START EXTRACT PROVIDED

Amla’s three-month residence at the Ageas Bowl dictates that Hampshire will need to take advantage of his presence considering the nosedive the four-day team undertook once the limited overs play began last summer. If Hampshire can avoid such a scenario again this year then a Championship challenge is not out of the question. Fifty-over cricket remains something of an enigma for the team, the club has only progressed from the group stages twice in the last five seasons, but one suspects that the T20 Blast will provide the main white ball focus, such is Hampshire’s success in recent times. Much will depend on whether Mason Crane’s discombobulated cricketing brain can be unscrambled. Post his Ashes baptism of fire the young leg-spinner appeared all at sea during the disastrous Lions tour to the Caribbean as his bowling appeared to be unravelling. No overseas signing has been announced for the Blast and one suspects that the club need to look elsewhere as signing the ageing Afridi again could prove one season too many.
One cannot deny that the general ambience toward Hampshire remains as hostile as ever, and may well have worsened over the winter, but one feels that the club could capture some silverware this summer. Kyle Abbott aside, the bowling attack remains light though and one wonders how long the evergreen Gareth Berg can keep performing at the highest levels in domestic cricket but the presence of a vastly improved batting line-up offers the strongest top six that the club has been able to call upon for many a summer. One hopes that the difficult winters endured by Messrs Vince and Crane can be filed away by the respective players as they will have major parts to play during the summer.
County Championship: 4th
Royal London Cup: 5th
T20 Blast: Champions (being optimistic!)
You can follow Hector on Twitter @YahoooverCC
By Matt Layton
Where? Edgbaston, Birmingham
Ins: Jeetan Patel (NZ - full season), Colin De Grandhomme (NZ - T20), Will Rhodes (Yorkshire)
Outs: William Porterfield (Released), Ateeq Javid (Leicestershire)

END EXTRACT PROVIDED

EXERCISES TO COMPLETE —
A – According to the county cricket preview, how many times has Hampshire progressed from the fifty-over group stages in the last five seasons?
B – Carry the county cricket preview forward from its final line.

START MATERIAL PROVIDED

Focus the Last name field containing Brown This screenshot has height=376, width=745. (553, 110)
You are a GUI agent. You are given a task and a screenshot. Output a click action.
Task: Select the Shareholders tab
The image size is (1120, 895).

END MATERIAL PROVIDED

THE ANSWERS —
A – Twice.

B –
Last Season: Championship 8th (relegated), RLODC (9th in group), T20: runners-up
2018 odds: County Championship promotion: 5/1, RLODC: 10/1, T20: N/A - Odds powered by oddschecker.com
It has been a turbulent 12 months at Edgbaston with the county suffering their 1st relegation out of Division One since 2007 under the leadership of controversial figure Mark Greatbatch. There are a number of similarities between the relegation season of 10 years previously and the Bears recent campaign where they dropped out of Division One with an incredibly poor 86 points (with 1 win) and a full 60 points behind Middlesex who unexpectedly got sucked into Division Two during the last game of the 2017 season. In 2007, Warwickshire were relegated by 14 points and although that doesn’t quite seem as bad as 2017, the turbulent leadership of Greatbatch behind the scenes was clear to see. Zimbabwean international seamer Heath Streak relinquished the captaincy after one game of that season and was replaced by Darren Maddy for the remainder. Postseason there was a restructure in coaching staff, notably the employment of Dougie Brown and Allan Donald – both former and successful Edgbaston favourites who were installed to develop the talent line of young hungry local players and enhance the qualities of the established pros within the dressing room. Ian Bell who had subsequently taken over the captaincy from Varun Chopra in 2015 who cited poor batting form when passing the reigns to Bell followed the trend by resigning the role during 2017. Jonathon Trott (maybe reluctantly) took the leadership of the team for the remainder of the season. It was an obvious and safe move at the time to try and bring some stability to their cricket.
Changing of the Guard
The winter has also seen a management reshuffle with established and well-respected backroom staff being moved on including Strength and Conditioning coach Chris Armstrong and Alan Richardson as bowling coach. They were replaced by, again, former Warwickshire man Graeme Welsh (returning for a 2nd spell as bowling coach) and Ian Westwood returning after immediate retirement early in 2017 as batting coach to support Tony Frost and the head coach Jim Troughton.
There is one common denominator that remains between 2007 and 2017 and that is Ashley Giles. Like in 2007 ‘Gilo’ answered an SOS call to be appointed to a new role of Director of Cricket and although his role has changed in wording to ‘Sporting Director’ Ashley is again very much at the helm and taking charge of rebuilding and re-establishing Warwickshire as a superpower of county cricket. The appointment of so many former Bears to guide the fortunes of the club can be viewed in 2 ways. 1: These highly qualified former teammates trust, check and challenge each other and work exceptionally well in partnership. They understand the operations of the whole club inside out and have a deep desire and passion to bring success to back to THEIR club. or 2: The management staff is too cosy, does not challenge each other which brings apathy and a culture of mediocre acceptance. All members hope the former is true and judging by the interviews and comments coming out of Edgbaston since ‘Gilo’s’ reappointment there seems to be a clear plan and structure to the development of the playing squad and direction of their cricket ‘brand’, which is the popular phrase used these days.
What Has Gone Wrong?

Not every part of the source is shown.